▶ Istruzioni di lavoro
Continua l'articolo sulla sconfitta elettorale della Sinistra L'Arcobaleno, riprendendo subito dopo l'ultima frase riportata.

4854 SINISTRA: Prime riflessioni per andare avanti

20080423 11:52:00 redazione-IT

di Titti di Salvo

Il fatto politico principale del 15 aprile è che gli italiani hanno dato alla coalizione PDL e Lega un larghissimo consenso amplificato dalla legge elettorale.
Questo fatto politico parla dell’Italia e degli italiani e dovrebbe essere il principale terreno di commento di chi si ritiene alternativo allo schieramento di centrodestra: sicuramente La Sinistra L’Arcobaleno.
Anche il PD, almeno dopo il ballottaggio del 27 – 28 aprile di Roma non potrà svicolare, dovrà domandarsi sul perché l’Italia, dopo due anni di governo Prodi, sceglie di consegnare a Berlusconi il suo futuro.

La storica e tragica sconfitta della Sinistra L’Arcobaleno rischia di far velo a questo bruciante scenario. Al contrario è essenziale affrontarlo per ricominciare, cioè per non arrendersi di fronte alla vittoria culturale prima ancora che politica del berlusconismo e del leghismo.

La sconfitta della Sinistra L’Arcobaleno

La grande sconfitta de la Sinistra l’Arcobaleno nelle elezioni politiche ha molte ragioni. Quelle più evidenti sono confermate dall’analisi dei flussi elettorali: l’astensione, molti nostri elettori non sono andati a votare; il voto “utile”, molti nostri elettori hanno dato il voto al PD credendo di fare la cosa più giusta per evitare l’ennesimo governo Berlusconi.
Ma le ragioni più profonde sono meno evidenti e vanno oltre la fotografia scattata dai flussi elettorali.
Perché se il voto “utile” avesse fatto meno presa e fossimo riusciti a contenere la disillusione che sta dietro l’astensione, non berremmo oggi l’amaro calice dell’assenza dal Parlamento, ma non di meno il risultato elettorale sarebbe stato totalmente al di sotto dell’ambizione politica della Sinistra l’Arcobaleno, che registra dunque una sconfitta politica assoluta.
Andando con ordine.
In primo luogo. La distanza tra il dire e il fare e ciò che ha allargato in tanti anni la voragine tra la politica e i cittadini. Tanto si è parlato della crisi della politica come crisi della decisione. La polemica sulla disomogeneità delle coalizioni per il loro superamento e a favore del bipartitismo è stata ampiamente supportata dall’idea che il problema dell’Italia fosse la governabilità e la velocità delle decisioni.
Pur non negando qualche rilievo al tema, pare evidente come la crisi della politica sia soprattutto crisi di rappresentanza. Tra le persone normali un grido solo si levava in campagna elettorale: “la politica si fa i fatti suoi”. Lo slogan della Lega “più lontani da Roma più vicini a voi”, utilizzato a piene mani al nord, sintetizza bene l’accoglienza di questo senso comune e lo trasforma in rappresentanza politica.

▶ Raccolta dati
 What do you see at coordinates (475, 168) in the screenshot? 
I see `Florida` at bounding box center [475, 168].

==

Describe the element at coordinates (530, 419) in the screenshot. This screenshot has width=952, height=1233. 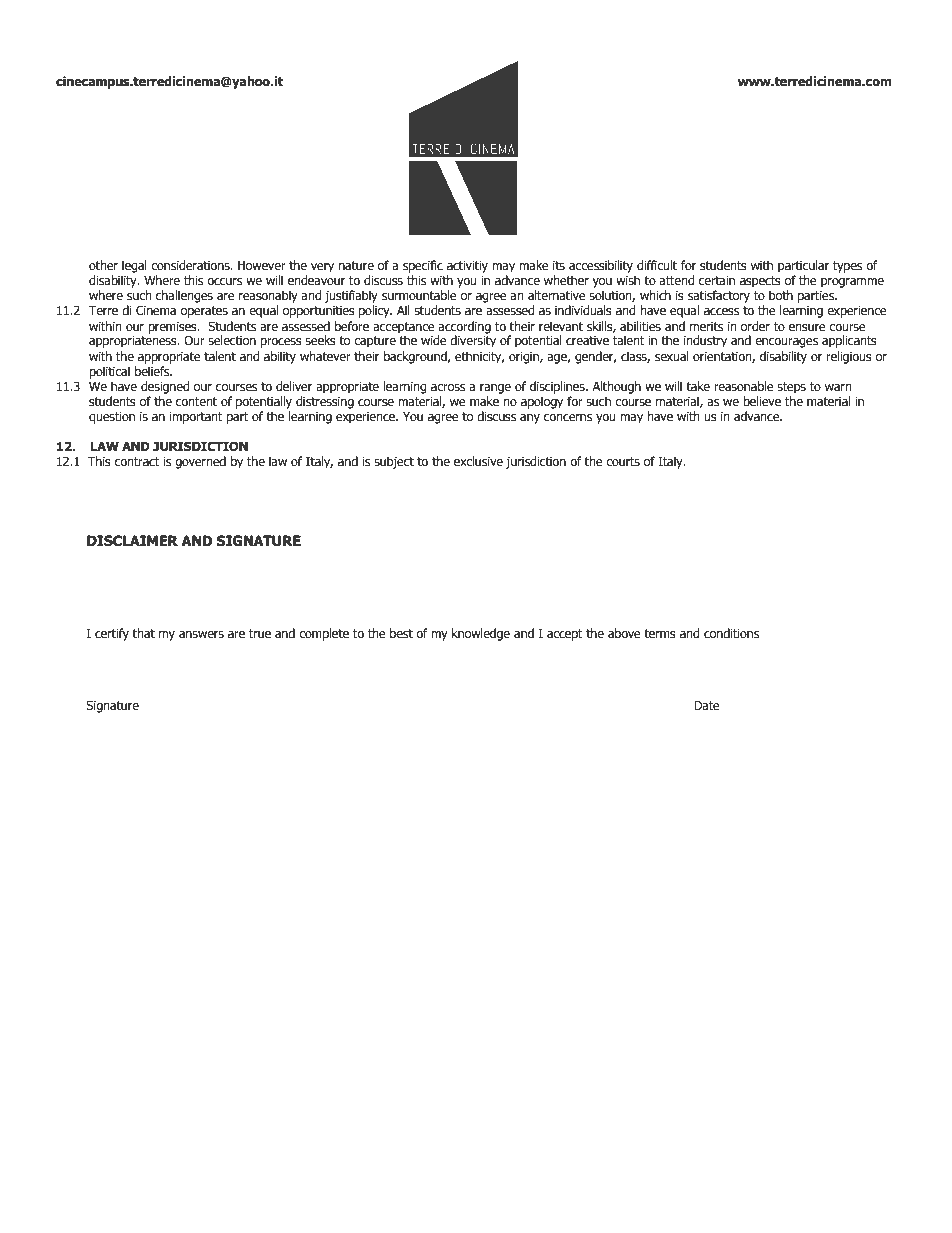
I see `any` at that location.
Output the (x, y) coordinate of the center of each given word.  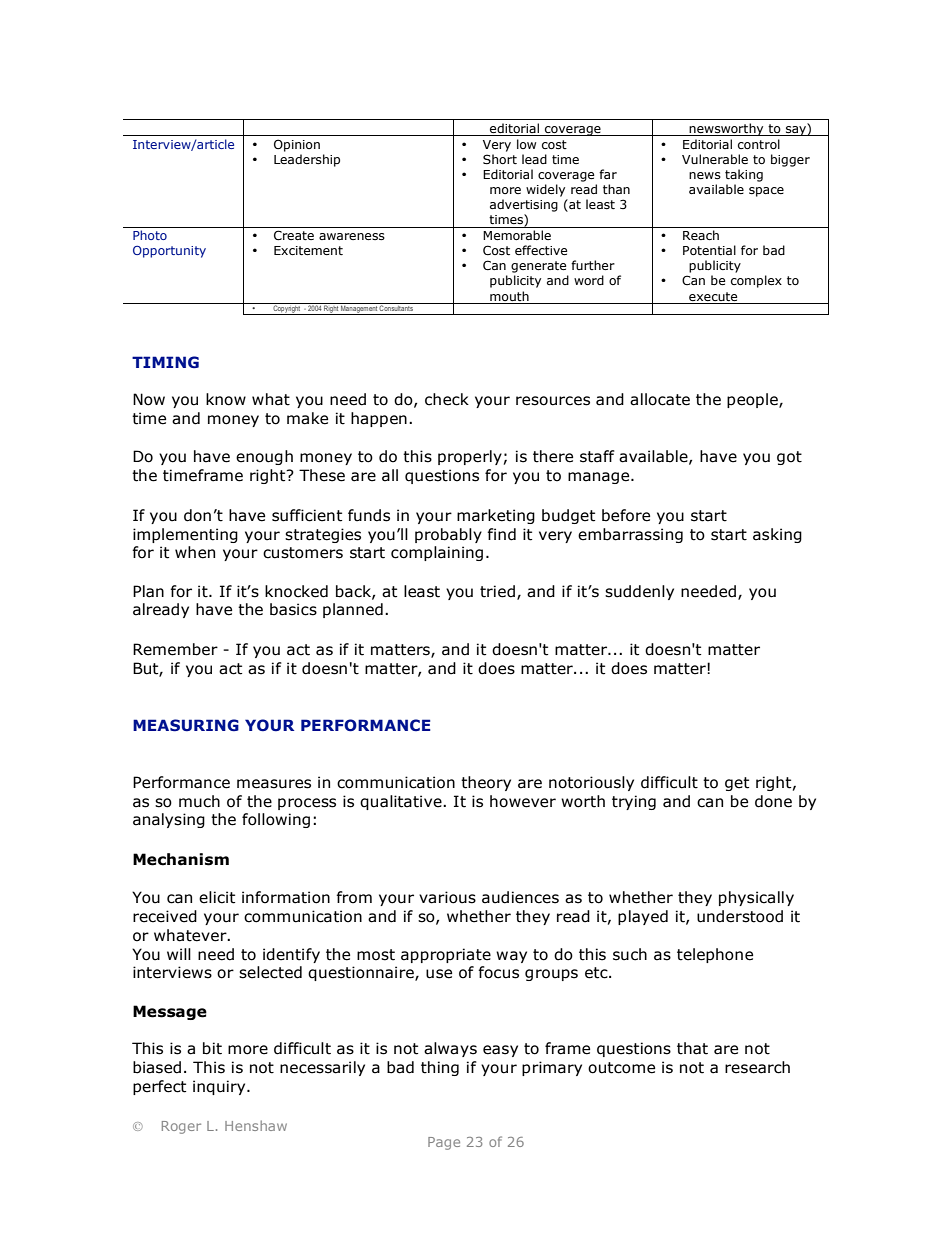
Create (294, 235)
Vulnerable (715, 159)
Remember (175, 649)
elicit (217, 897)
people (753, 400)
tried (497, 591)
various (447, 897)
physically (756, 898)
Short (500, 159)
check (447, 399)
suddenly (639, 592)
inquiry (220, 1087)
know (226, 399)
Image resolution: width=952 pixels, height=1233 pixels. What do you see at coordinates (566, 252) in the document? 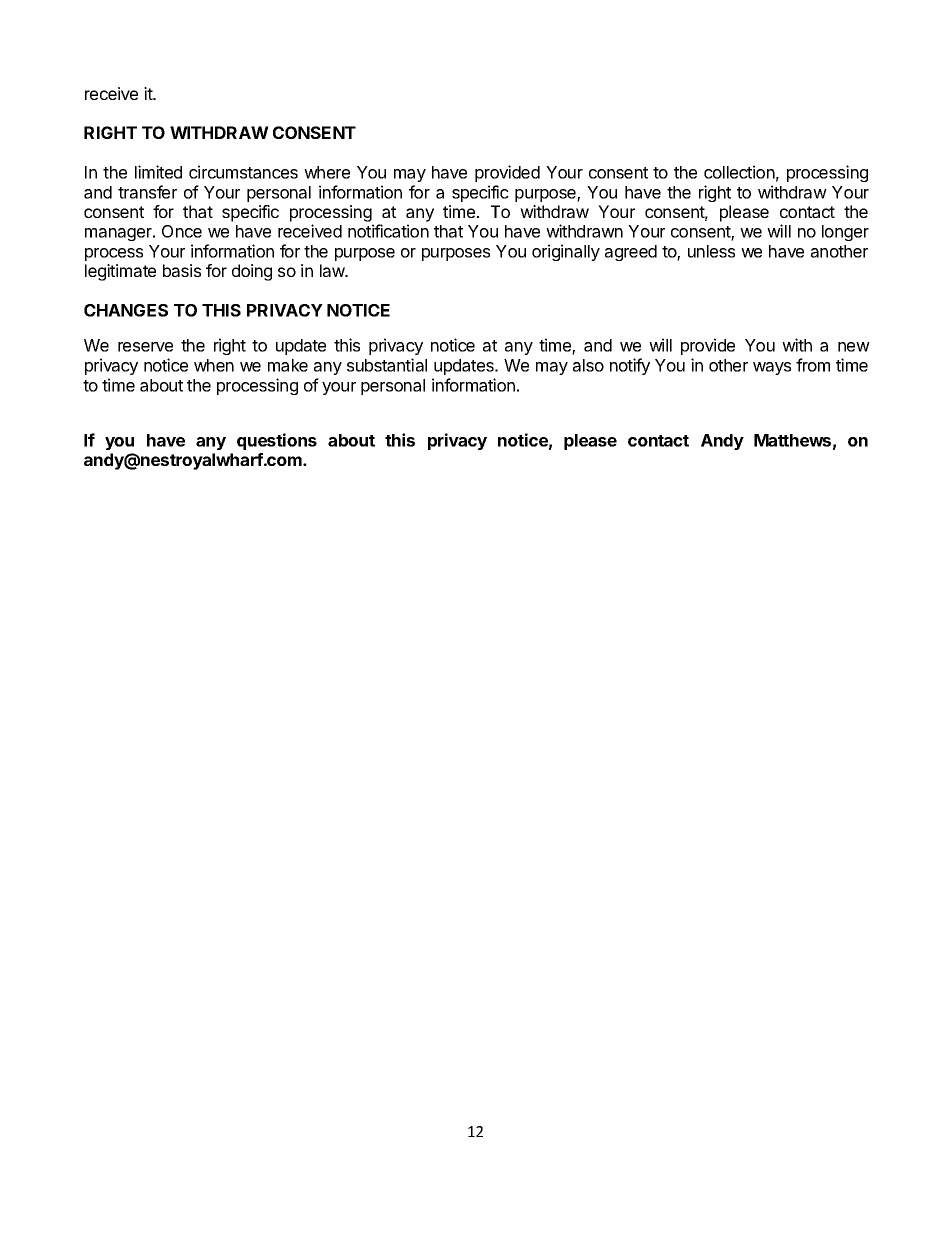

▶ Svolgimento
Va da sé che le risposte alle domande qualificano la politica e la rappresentanza: ma quelle persone ci accusavano di sordità non di risposte sbagliate.
Dunque crisi di rappresentanza, così evidente davanti alle fabbriche del nord più o meno grandi, tanto acuta quanto drammatica per chi, la Sinistra L’Arcobaleno, sosteneva nel suo programma la rappresentanza politica del lavoro come ragione della propria esistenza.
E qui sta uno dei nodi non risolti: un soggetto politico, che nasce per rappresentare il lavoro, sbaglia se non affronta il nodo del rapporto con il sindacato, che il lavoro lo rappresenta socialmente. Affrontare il tema implica in primo luogo il riconoscimento al sindacato di soggettività, in secondo luogo il riconoscimento della non autosufficienza della politica. Nella concitazione della caduta del governo Prodi e poi dell’avvio della campagna elettorale, abbiamo rinunciato ad affrontare i nodi fondamentali, che forse avremo dovuto affrontare prima.
Significativo in questo senso l’evoluzione della vicenda welfare: il protocollo firmato dal governo Prodi con il sindacato è stato oggetto di un rimpallo di giudizi e accuse tra parte della sinistra e sindacato e viceversa e oggetto di giudizi differenti anche dentro la Sinistra l’Arcobaleno.
Non abbiamo voluto assegnare a quella differenza un significato politico, preoccupati che ostacolasse il cammino dell’unità a sinistra, pensando che l’esigenza principale fosse ricostruire la sinistra di fronte ad un nuovo isolamento delle ragioni del lavoro nella società e nella politica italiana: l’unità a sinistra come antidoto all’isolamento culturale dei lavoratori e dei pensionati.
Eppure il tema del rapporto con il sindacato è un macigno che la sinistra politica deve guardare in faccia.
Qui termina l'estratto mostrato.